** Dataset records follows **
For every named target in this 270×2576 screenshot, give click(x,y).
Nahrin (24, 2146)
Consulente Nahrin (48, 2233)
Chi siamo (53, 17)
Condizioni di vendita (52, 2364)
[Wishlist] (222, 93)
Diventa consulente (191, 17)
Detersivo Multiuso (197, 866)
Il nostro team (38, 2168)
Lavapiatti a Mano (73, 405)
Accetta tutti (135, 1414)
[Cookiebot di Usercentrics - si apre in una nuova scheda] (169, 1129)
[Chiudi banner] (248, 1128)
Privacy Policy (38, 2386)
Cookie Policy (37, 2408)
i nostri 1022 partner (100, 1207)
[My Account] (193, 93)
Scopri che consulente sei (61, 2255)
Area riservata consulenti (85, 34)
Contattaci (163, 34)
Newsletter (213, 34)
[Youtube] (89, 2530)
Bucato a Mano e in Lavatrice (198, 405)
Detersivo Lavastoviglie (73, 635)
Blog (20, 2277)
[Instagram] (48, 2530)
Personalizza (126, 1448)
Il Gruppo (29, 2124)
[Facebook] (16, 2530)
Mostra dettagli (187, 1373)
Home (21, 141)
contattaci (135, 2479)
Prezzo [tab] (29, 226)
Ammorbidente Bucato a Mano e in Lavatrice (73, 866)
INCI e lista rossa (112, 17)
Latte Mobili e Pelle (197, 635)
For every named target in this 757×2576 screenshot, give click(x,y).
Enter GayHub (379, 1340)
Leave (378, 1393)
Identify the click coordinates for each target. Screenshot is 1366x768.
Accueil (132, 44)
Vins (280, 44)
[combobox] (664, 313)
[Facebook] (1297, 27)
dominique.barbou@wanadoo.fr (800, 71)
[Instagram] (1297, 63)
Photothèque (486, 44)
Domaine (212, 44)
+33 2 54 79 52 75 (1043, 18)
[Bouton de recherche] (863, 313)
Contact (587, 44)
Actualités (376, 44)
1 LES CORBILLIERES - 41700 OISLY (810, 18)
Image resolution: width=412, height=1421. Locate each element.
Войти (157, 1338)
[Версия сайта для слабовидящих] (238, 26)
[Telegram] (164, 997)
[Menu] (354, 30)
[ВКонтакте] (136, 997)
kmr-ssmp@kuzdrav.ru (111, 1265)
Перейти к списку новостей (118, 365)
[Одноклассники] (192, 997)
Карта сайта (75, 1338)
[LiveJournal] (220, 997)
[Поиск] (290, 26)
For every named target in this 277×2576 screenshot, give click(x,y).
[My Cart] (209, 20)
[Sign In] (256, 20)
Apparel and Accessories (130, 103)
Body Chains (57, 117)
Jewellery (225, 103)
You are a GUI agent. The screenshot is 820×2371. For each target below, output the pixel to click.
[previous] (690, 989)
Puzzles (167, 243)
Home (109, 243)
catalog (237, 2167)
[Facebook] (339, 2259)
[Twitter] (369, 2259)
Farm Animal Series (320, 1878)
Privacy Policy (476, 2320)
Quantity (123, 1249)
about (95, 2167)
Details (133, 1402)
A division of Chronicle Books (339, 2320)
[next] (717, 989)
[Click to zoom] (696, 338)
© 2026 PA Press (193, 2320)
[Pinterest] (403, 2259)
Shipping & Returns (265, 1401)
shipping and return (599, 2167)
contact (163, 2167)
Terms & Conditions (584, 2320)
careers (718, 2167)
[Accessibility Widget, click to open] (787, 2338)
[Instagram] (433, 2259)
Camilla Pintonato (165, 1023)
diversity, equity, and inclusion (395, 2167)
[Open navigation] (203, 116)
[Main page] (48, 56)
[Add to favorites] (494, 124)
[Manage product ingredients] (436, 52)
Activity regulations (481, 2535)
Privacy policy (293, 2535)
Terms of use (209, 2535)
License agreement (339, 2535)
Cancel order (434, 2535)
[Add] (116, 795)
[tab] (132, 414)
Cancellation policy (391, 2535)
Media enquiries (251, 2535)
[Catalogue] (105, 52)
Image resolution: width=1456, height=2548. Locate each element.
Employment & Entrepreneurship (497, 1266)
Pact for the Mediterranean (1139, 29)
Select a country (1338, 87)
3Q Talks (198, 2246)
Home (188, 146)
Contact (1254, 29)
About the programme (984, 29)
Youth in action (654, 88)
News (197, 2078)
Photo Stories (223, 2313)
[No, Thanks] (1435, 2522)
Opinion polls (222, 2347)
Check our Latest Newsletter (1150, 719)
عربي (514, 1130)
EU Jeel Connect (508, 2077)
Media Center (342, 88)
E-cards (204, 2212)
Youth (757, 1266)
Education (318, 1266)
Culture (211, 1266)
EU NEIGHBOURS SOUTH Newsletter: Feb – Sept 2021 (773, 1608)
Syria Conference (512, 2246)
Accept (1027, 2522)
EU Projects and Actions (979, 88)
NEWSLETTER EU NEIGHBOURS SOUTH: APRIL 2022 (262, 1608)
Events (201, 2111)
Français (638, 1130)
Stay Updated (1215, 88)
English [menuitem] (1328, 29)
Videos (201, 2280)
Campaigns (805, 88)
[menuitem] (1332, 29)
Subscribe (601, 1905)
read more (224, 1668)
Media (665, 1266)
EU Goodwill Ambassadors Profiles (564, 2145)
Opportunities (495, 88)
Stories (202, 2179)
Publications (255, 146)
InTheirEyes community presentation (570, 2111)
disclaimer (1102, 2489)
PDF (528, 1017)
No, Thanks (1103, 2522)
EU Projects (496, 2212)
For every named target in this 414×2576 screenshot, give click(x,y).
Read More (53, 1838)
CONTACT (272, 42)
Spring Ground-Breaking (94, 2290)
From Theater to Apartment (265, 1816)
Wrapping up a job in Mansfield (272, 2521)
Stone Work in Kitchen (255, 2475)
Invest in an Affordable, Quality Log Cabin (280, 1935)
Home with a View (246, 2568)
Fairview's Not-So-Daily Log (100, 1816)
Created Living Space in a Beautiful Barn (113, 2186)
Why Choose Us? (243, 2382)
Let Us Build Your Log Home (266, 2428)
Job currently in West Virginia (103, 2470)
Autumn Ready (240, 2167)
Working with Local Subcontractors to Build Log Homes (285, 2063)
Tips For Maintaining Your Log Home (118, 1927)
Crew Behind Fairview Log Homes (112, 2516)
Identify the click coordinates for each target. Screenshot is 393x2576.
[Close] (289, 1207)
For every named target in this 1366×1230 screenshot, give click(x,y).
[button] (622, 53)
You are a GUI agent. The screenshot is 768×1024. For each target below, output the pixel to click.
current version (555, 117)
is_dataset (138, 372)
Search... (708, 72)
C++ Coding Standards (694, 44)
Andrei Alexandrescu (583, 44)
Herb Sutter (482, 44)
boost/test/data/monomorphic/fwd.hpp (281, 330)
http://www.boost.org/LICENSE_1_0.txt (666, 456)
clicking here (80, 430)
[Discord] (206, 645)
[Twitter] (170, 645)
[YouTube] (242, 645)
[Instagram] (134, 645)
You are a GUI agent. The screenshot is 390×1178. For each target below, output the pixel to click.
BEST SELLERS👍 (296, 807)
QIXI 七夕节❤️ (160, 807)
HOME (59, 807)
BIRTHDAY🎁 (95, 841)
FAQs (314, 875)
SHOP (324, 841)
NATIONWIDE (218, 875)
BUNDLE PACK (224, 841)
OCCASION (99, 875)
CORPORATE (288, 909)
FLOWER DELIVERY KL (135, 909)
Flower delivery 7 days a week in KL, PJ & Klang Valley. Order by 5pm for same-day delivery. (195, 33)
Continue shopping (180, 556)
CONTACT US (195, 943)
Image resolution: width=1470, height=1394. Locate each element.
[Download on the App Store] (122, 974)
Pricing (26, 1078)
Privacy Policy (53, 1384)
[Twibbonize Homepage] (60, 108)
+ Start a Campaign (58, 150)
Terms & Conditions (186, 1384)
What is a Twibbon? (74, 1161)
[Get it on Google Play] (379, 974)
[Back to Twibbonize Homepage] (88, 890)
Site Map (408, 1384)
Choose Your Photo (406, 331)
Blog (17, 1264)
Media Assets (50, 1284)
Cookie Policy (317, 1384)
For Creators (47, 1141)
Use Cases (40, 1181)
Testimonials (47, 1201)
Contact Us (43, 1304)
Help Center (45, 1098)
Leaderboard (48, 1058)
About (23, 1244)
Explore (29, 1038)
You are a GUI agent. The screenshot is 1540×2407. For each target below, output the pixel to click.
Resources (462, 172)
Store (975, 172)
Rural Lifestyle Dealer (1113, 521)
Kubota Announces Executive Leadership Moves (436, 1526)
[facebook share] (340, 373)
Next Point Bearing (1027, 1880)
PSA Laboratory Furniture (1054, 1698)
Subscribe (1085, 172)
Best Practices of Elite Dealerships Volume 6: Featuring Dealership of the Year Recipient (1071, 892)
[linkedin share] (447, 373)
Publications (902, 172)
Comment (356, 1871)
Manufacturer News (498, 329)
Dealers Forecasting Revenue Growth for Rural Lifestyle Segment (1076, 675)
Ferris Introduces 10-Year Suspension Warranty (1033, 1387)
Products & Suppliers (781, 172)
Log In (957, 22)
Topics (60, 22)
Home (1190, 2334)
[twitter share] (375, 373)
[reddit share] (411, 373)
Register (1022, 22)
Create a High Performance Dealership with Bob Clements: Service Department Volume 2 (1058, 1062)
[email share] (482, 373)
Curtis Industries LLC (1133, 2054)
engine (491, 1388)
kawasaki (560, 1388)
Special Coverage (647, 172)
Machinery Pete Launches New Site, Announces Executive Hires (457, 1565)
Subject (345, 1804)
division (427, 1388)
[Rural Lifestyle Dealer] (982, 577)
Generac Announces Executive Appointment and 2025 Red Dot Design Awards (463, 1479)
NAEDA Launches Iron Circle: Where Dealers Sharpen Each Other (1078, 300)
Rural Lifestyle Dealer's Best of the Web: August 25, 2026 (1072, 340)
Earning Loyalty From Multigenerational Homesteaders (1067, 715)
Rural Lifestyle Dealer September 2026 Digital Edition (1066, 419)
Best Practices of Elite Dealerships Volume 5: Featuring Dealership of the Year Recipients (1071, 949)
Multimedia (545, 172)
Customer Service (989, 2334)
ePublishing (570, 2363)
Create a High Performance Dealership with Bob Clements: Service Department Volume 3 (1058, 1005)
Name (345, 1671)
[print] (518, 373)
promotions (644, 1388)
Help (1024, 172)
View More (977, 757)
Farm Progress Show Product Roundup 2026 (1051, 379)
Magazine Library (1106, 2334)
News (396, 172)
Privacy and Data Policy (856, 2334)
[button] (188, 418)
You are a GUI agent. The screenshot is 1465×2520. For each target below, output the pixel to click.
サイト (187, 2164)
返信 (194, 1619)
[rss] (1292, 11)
** End of Dataset records **
Exercise brief :: Quote exactly the first line of the data and every line after it through the one holding "contattaci (135, 2479)".

Completed exercise ::
For every named target in this 270×2576 screenshot, give click(x,y).
Nahrin (24, 2146)
Consulente Nahrin (48, 2233)
Chi siamo (53, 17)
Condizioni di vendita (52, 2364)
[Wishlist] (222, 93)
Diventa consulente (191, 17)
Detersivo Multiuso (197, 866)
Il nostro team (38, 2168)
Lavapiatti a Mano (73, 405)
Accetta tutti (135, 1414)
[Cookiebot di Usercentrics - si apre in una nuova scheda] (169, 1129)
[Chiudi banner] (248, 1128)
Privacy Policy (38, 2386)
Cookie Policy (37, 2408)
i nostri 1022 partner (100, 1207)
[My Account] (193, 93)
Scopri che consulente sei (61, 2255)
Area riservata consulenti (85, 34)
Contattaci (163, 34)
Newsletter (213, 34)
[Youtube] (89, 2530)
Bucato a Mano e in Lavatrice (198, 405)
Detersivo Lavastoviglie (73, 635)
Blog (20, 2277)
[Instagram] (48, 2530)
Personalizza (126, 1448)
Il Gruppo (29, 2124)
[Facebook] (16, 2530)
Mostra dettagli (187, 1373)
Home (21, 141)
contattaci (135, 2479)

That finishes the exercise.